Personal information
- Nationality: Indian
- Born: 15 April 2002 (age 24) Sonipat, Haryana, India

Sport
- Sport: Freestyle Wrestling
- Event: 62 kg

Medal record
Women's freestyle wrestling
Representing India
Asian Games
| Bronze medal – third place | 2022 Hangzhou | 62 kg |
Asian Championships
| Bronze medal – third place | 2023 Astana | 62 kg |
World Junior Championships
| Silver medal – second place | 2022 Sofia | 62 kg |
World Cadet Championships
| Gold medal – first place | 2017 Athens | 62 kg |
| Bronze medal – third place | 2018 Zagreb | 62 kg |
| Gold medal – first place | 2019 Sofia | 62 kg |

= Sonam Malik =

Indian wrestler (born 2002)

Sonam Malik (born 15 April 2002) is an Indian woman wrestler from Sonipat, Haryana. She won a gold medal at the National Games, and two gold medals at the World Cadet Wrestling Championship. She won a bronze in 62 kg in the 2022 Asian Games.

== Personal life and background ==
Malik was born on 15 April 2002 in Madina village of Sonipat, Haryana. Her father and a cousin are wrestlers, who had influence in Malik's decision to pursue the sport. She joined for coaching under coach Ajmer Malik at the Netaji Subhash Chandra Bose Sports Complex in her village. Facilities were inadequate to start with and the coaching academy did not have mats to practice on. The players had to train on the ground, but the ground would turn muddy in rainy days, forcing the players to practice on roads.

In 2017, the wrestler's shoulder was injured in a tournament. The treatment continued for about one-and-half years. In addition to her sports career, Malik is currently pursuing her bachelor of arts degree.

== Professional career ==

Malik won a gold medal at the National School Games in 2016. In 2017, she won a silver in the Cadet National Championship, a gold in the World School Games, a bronze medal in the Cadet Asian Wrestling Championship and finished with a gold in the Cadet World Wrestling Championship. In 2018, she won bronze medals at the Cadet Asian Wrestling Championship and the Cadet World Wrestling Championship. In 2019, Malik again won the gold medal at the Cadet World Wrestling Championship.
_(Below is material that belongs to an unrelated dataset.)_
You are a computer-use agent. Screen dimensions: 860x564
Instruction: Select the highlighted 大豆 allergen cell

In 2020, she defeated 2016 Rio Olympics bronze medallist Sakshi Malik twice. The first of these came in January in trials for the Asian Championship and later for selection to the Asian Olympic Qualifiers in February.
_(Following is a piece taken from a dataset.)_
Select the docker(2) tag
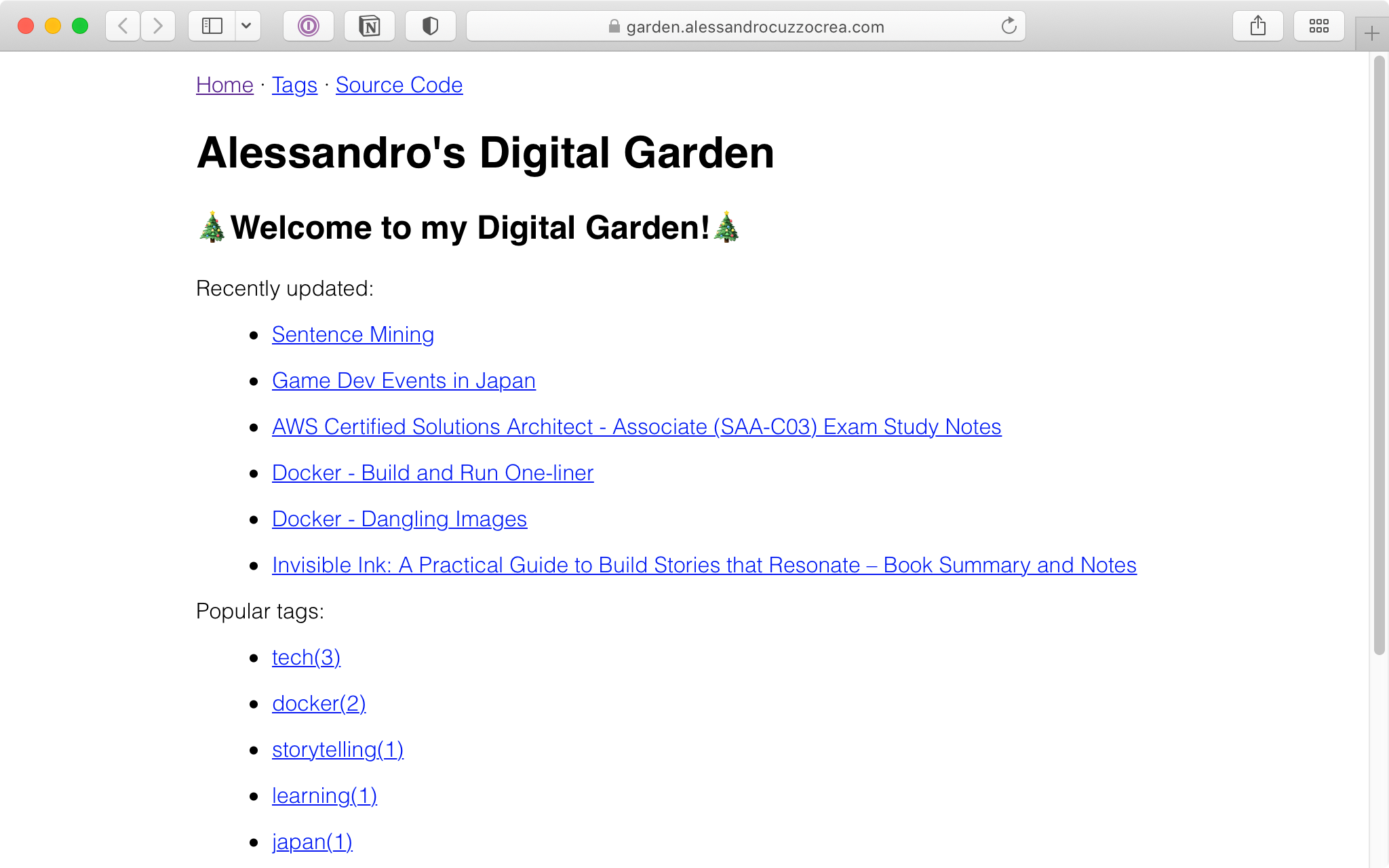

Malik won the silver medal in her event at the 2022 World Junior Wrestling Championships held in Sofia, Bulgaria. She competed in the 62 kg event at the 2022 World Wrestling Championships held in Belgrade, Serbia.

Malik won one of the bronze medals in the women's 62 kg event at the 2022 Asian Games held in Hangzhou, China. She defeated Long Jia of China in her bronze medal match.